COLOMBO, Feb 13, 2009 (AFP) - Hundreds more civilians fled Sri Lanka's war zone, the defence ministry said Friday, as Colombo angrily rejected Britain's appointment of a special envoy to address the island's humanitarian crisis.
Men, women and children from the minority ethnic Tamil community crossed the front lines in the district of Mullaittivu where the army has cornered holdout forces of the rebel Liberation Tigers of Tamil Eelam (LTTE).
"The people fled despite a series of barricades imposed by the LTTE to stall the civilian influx," the ministry said in a statement.
The government has accused the Tiger rebels of using civilians trapped by the fighting as "human shields" and of preventing them from leaving the area. The Red Cross says hundreds of non-combatants have already been killed.

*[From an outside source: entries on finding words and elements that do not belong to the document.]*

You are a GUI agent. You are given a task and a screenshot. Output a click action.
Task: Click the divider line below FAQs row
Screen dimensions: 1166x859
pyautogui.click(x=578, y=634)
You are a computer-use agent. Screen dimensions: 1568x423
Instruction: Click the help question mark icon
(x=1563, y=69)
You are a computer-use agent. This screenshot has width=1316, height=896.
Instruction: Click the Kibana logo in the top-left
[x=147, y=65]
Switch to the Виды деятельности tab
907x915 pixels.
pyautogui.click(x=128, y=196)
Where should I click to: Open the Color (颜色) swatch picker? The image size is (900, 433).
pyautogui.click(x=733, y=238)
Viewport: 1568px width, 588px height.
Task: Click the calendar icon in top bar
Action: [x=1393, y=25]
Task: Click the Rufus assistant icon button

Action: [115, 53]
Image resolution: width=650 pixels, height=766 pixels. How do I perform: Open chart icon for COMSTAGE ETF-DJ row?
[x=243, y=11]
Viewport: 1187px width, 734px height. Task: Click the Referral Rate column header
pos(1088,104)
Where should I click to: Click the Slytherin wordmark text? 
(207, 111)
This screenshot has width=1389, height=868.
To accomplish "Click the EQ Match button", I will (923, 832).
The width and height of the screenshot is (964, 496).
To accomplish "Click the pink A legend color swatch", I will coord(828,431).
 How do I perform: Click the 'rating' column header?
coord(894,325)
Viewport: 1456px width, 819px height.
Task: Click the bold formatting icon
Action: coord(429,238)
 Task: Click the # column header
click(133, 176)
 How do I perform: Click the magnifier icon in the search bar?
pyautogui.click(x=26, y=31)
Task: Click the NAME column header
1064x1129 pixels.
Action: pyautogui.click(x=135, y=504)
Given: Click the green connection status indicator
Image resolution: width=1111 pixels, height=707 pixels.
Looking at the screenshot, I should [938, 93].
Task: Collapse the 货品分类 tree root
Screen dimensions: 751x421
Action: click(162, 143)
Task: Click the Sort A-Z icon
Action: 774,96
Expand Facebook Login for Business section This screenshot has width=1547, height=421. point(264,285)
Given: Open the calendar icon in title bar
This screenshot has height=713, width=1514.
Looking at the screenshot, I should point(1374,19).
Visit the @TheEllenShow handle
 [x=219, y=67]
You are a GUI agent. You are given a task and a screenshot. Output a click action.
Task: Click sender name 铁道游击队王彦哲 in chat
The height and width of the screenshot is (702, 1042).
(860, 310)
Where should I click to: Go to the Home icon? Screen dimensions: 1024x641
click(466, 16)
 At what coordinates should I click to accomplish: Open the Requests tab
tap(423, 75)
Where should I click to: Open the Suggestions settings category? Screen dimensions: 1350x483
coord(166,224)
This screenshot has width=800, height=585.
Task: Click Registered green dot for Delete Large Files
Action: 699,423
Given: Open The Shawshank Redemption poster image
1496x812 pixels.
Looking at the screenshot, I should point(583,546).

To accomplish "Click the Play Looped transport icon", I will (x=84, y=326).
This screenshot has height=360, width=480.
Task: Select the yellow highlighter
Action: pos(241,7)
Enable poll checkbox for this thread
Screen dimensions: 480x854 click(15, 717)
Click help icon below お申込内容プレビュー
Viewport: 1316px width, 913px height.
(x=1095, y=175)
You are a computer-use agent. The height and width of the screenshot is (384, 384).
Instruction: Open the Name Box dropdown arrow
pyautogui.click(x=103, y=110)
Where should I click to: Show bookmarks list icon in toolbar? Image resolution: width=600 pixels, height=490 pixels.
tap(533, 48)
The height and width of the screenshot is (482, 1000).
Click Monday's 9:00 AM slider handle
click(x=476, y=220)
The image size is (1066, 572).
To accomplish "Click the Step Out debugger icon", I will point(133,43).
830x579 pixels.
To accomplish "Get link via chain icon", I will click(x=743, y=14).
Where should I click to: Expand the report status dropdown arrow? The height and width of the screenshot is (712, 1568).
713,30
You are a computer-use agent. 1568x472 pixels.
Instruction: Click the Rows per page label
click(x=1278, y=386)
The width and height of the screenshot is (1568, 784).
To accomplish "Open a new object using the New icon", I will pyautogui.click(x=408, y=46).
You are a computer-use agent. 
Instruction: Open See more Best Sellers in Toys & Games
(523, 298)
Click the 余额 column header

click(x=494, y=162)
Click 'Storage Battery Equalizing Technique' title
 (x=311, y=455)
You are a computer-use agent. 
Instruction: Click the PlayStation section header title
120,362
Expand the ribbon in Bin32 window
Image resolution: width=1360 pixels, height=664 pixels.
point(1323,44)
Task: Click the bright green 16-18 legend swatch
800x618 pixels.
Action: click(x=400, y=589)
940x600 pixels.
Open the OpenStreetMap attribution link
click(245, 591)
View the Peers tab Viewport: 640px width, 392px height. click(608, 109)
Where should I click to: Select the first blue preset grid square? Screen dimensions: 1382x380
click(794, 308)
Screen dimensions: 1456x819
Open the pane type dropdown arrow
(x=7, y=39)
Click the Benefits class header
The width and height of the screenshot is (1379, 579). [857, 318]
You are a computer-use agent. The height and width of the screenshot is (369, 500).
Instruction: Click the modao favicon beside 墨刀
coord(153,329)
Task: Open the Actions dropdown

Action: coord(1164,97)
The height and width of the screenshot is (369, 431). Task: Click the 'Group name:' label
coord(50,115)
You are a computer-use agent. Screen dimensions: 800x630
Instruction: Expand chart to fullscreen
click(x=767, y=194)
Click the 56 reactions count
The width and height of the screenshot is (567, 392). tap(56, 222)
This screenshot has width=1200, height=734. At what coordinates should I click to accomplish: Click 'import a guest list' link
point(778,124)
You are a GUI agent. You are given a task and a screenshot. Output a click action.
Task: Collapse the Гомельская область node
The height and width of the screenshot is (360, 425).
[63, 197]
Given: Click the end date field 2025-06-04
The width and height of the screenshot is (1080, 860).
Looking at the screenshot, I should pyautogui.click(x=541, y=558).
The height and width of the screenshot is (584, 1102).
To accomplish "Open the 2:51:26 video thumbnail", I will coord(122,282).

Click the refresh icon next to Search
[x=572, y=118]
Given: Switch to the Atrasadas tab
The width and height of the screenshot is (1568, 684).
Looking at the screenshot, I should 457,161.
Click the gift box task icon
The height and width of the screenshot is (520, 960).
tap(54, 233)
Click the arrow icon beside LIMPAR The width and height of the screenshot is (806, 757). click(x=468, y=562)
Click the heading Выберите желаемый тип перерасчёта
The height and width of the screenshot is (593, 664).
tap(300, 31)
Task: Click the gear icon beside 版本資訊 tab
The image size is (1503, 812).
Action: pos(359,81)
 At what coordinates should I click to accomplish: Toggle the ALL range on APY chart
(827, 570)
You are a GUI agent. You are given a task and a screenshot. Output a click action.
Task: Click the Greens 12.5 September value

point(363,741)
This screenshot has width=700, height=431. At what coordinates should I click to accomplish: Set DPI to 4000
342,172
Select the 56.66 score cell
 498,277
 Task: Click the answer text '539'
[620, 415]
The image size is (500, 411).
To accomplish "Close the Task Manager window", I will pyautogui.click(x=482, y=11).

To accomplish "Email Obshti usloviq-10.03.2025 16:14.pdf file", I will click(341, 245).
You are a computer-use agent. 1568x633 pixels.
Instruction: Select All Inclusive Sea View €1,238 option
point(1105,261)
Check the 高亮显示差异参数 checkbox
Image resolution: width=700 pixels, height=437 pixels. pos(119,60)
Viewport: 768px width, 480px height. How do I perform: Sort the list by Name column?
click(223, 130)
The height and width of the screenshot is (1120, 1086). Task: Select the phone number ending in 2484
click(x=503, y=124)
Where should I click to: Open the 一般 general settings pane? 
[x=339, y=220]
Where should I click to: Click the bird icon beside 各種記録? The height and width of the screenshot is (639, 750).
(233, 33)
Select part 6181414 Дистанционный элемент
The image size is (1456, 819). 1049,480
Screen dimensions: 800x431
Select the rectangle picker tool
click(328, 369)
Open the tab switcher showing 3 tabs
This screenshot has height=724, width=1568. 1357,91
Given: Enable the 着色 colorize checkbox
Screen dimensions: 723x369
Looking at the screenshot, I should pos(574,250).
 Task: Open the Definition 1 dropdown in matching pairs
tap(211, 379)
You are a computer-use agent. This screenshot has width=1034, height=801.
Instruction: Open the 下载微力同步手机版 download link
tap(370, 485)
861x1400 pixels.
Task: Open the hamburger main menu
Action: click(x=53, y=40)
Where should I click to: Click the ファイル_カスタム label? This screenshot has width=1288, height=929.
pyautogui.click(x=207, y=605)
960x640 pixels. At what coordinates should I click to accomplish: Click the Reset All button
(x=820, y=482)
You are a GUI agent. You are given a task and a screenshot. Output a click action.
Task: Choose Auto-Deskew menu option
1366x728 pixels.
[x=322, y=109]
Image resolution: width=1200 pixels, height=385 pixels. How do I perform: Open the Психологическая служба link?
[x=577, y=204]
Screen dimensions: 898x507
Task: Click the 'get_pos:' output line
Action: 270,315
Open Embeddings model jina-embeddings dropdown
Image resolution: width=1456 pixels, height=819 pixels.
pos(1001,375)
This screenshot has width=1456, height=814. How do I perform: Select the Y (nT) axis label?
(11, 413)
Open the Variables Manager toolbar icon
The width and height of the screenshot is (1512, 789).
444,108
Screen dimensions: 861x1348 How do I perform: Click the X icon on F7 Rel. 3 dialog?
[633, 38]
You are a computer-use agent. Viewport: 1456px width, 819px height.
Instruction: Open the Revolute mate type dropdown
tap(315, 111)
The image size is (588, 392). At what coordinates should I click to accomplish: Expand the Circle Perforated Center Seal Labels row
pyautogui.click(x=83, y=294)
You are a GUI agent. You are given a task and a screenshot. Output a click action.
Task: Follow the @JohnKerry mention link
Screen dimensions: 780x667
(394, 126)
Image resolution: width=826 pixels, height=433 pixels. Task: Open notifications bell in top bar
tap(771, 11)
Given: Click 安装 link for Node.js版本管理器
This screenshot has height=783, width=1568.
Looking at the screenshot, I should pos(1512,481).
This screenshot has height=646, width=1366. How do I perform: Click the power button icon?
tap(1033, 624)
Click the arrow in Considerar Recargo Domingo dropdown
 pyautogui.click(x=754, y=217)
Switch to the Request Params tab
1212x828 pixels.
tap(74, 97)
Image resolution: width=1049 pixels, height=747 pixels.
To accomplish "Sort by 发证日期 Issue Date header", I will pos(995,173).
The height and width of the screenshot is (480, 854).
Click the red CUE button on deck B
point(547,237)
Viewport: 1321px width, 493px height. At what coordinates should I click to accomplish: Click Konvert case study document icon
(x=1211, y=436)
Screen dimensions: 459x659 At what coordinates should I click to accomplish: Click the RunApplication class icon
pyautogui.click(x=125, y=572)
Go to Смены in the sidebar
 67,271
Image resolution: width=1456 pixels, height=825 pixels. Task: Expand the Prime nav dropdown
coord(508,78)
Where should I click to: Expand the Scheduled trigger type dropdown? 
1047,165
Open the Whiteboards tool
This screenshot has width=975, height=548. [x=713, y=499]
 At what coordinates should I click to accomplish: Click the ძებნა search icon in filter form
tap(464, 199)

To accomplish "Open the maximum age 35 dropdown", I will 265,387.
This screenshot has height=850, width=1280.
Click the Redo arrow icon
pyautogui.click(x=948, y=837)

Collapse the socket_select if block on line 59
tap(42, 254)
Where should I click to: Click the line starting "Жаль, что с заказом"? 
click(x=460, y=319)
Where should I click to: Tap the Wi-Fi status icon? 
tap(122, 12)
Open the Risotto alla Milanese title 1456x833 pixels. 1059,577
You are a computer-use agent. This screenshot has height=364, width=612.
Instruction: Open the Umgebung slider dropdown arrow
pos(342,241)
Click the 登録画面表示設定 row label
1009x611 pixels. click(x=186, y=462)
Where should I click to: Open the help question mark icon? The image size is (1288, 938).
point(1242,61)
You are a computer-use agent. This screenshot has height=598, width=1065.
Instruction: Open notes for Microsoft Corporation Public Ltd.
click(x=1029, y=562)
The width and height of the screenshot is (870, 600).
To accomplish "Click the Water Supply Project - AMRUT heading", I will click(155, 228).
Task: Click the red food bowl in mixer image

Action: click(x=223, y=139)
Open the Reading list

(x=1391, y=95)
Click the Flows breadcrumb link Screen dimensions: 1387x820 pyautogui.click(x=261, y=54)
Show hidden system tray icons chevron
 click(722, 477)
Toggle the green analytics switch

The latest flight of civilians came as Britain said it had appointed former defence minister Des Browne as a special envoy to focus on the growing humanitarian crisis in Sri Lanka.
The move by the former colonial power was swiftly condemned by the government in Colombo.
"It is tantamount to an intrusion into Sri Lanka's internal affairs and is disrespectful to the country's statehood," Foreign Minister Rohitha Bogollagama told AFP.
The minister warned of "major repercussions" for relations with Britain.
"There is no further discussion with London on the matter," Bogollagama said, after the British Foreign Office had said talks were ongoing to resolve the dispute.
British Prime Minister Gordon Brown's office said Browne, who left office last October, would work with all sides.
Sri Lanka's media minister Anura Yapa said the government had voiced its "displeasure" to the British High Commission in Colombo.
"We are not a British colony any more," the minister said. "We are quite capable of looking after the internally displaced persons."
The government, which says it is on the brink of crushing the rebels, has resisted international calls to halt its offensive against the Tigers, who have fought since 1972 for the creation of an independent Tamil homeland.
On Thursday, Sri Lanka set up a new safe zone for non-combatants along a 12-kilometre (7.5-mile) stretch of coastline, effectively scrapping a smaller designated no-fire area.
Sri Lanka has resisted calls for a "no-fire period", amid claims from relief agencies that a "humanitarian catastrophe" was unfolding in the island's war zone, where tens of thousands of civilians are trapped.
Britain and other governments as well as rights groups have asked Tamil Tigers to allow civilians free movement.
Britain banned the Tigers as a foreign terrorist group in 2001, five years before an European Union-wide ban on the Tigers.
Browne's controversial appointment came two days after nationalists protested outside the British High Commission here, demanding that international officials keep out of Sri Lanka's internal affairs.
Hardline nationalists accuse Western governments, aid agencies and humanitarian organisations, as well as the international media, of supporting the Tiger guerrillas.